Tasks to perform |
1. According to the text on Abbott's special-session agenda, how many of the items on the docket addressed the disaster at hand?
2. For each statement, say whether it agrees with the text on Abbott's special-session agenda. Answer yes or no and quote the deciding words. (a) In Texas, only the governor can call an emergency session. (b) The Legislature passed a bathroom ban in 2017. (c) Abbott called for banning hemp product sales to people under 21.
3. Print the stretch of the text on Abbott's special-session agenda from "The Return of" through "questions about priorities.".
Source text: Begin
But in Texas, an “emergency” session means something very specific — and very limited. By law, only the governor can call it, and only the governor can decide what is on the agenda. Legislators can consider only what the governor explicitly allows.
Abbott’s choices spoke volumes. Of the 18 items he put on the docket, only seven addressed the disaster at hand: funding sirens in flood-prone areas, improving emergency communication systems, allocating federal relief funds, and streamlining disaster response. Reasonable, though modest, steps — and steps that should have been taken years ago.
The other eleven items? A parade of partisan distractions Abbott packaged as “emergencies.”
The Return of the Bathroom Ban
Abbott revived a bathroom ban requiring transgender Texans to use public restrooms matching the sex on their birth certificates — a proposal the Legislature rejected in 2017 after moderate Republicans, led by then‑Speaker Joe Straus, blocked it under pressure from businesses and voters. Today, those moderates have largely been pushed out or retired, and the unusual summer timing of this session has left even more potential dissenters absent, making passage much easier.
A Crackdown on Abortion Pills
Framed as “maternal health protection,” this proposal further restricts access to abortion medications even as Texas already has some of the strictest abortion laws in the country. With maternal mortality rates among the highest in the U.S., the policy raises serious questions about priorities.
THC and Hemp Under Fire
Instead of addressing Texans’ real healthcare and economic needs, Abbott called for limiting the potency of hemp products and banning sales to people under 21 — an issue that polls suggest is far down the list of voter concerns.
Silencing Local Governments
Abbott’s agenda includes a ban on taxpayer‑funded lobbying, a perennial priority for anti‑government activists. In practice, this would strip cities, counties, and school districts of the ability to advocate in Austin on behalf of their constituents, effectively muzzling local governments while amplifying corporate voices.
Source text: End
Supplied information: Begin
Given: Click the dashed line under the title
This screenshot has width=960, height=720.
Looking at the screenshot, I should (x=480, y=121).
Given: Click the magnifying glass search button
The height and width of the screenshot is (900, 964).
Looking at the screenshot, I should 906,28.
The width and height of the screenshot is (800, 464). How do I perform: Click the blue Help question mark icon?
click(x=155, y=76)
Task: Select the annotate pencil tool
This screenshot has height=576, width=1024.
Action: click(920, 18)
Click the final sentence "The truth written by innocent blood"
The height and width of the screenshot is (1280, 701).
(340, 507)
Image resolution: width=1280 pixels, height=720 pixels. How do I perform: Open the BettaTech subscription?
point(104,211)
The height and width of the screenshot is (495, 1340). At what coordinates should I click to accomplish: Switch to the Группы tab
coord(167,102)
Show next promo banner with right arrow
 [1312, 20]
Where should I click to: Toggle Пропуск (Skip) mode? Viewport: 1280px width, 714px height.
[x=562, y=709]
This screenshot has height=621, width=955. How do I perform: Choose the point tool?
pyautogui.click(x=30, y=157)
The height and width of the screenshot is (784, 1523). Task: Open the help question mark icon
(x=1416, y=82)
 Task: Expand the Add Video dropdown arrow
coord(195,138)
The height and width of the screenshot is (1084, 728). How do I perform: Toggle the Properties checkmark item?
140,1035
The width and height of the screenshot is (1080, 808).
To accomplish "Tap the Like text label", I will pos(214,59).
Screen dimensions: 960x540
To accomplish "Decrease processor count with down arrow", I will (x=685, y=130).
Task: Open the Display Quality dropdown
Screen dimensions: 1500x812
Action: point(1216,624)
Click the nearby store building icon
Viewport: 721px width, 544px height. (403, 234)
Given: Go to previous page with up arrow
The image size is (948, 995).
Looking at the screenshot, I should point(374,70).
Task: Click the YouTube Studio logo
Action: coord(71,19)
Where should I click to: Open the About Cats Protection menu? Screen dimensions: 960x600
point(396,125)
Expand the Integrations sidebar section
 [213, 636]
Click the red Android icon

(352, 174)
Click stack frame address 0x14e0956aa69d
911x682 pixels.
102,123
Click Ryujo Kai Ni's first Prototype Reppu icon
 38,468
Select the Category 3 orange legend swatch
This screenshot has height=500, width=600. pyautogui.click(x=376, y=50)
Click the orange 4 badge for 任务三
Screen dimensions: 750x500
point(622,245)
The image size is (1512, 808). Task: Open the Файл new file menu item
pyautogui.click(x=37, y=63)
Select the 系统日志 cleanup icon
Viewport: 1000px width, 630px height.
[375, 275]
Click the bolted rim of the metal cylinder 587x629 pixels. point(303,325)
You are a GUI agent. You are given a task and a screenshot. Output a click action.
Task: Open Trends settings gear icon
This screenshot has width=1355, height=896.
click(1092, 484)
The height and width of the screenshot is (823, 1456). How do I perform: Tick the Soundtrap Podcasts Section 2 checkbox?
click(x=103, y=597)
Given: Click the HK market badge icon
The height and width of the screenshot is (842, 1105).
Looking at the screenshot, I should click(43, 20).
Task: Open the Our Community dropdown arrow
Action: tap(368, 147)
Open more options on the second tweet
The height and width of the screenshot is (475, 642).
Supplied information: End
Results for the exercise |
1. Seven of the 18 items.

2.
(a) Yes: "By law, only the governor can call it"
(b) No: "a proposal the Legislature rejected in 2017"
(c) Yes: "banning sales to people under 21"

3.
The Return of the Bathroom Ban
Abbott revived a bathroom ban requiring transgender Texans to use public restrooms matching the sex on their birth certificates — a proposal the Legislature rejected in 2017 after moderate Republicans, led by then‑Speaker Joe Straus, blocked it under pressure from businesses and voters. Today, those moderates have largely been pushed out or retired, and the unusual summer timing of this session has left even more potential dissenters absent, making passage much easier.
A Crackdown on Abortion Pills
Framed as “maternal health protection,” this proposal further restricts access to abortion medications even as Texas already has some of the strictest abortion laws in the country. With maternal mortality rates among the highest in the U.S., the policy raises serious questions about priorities.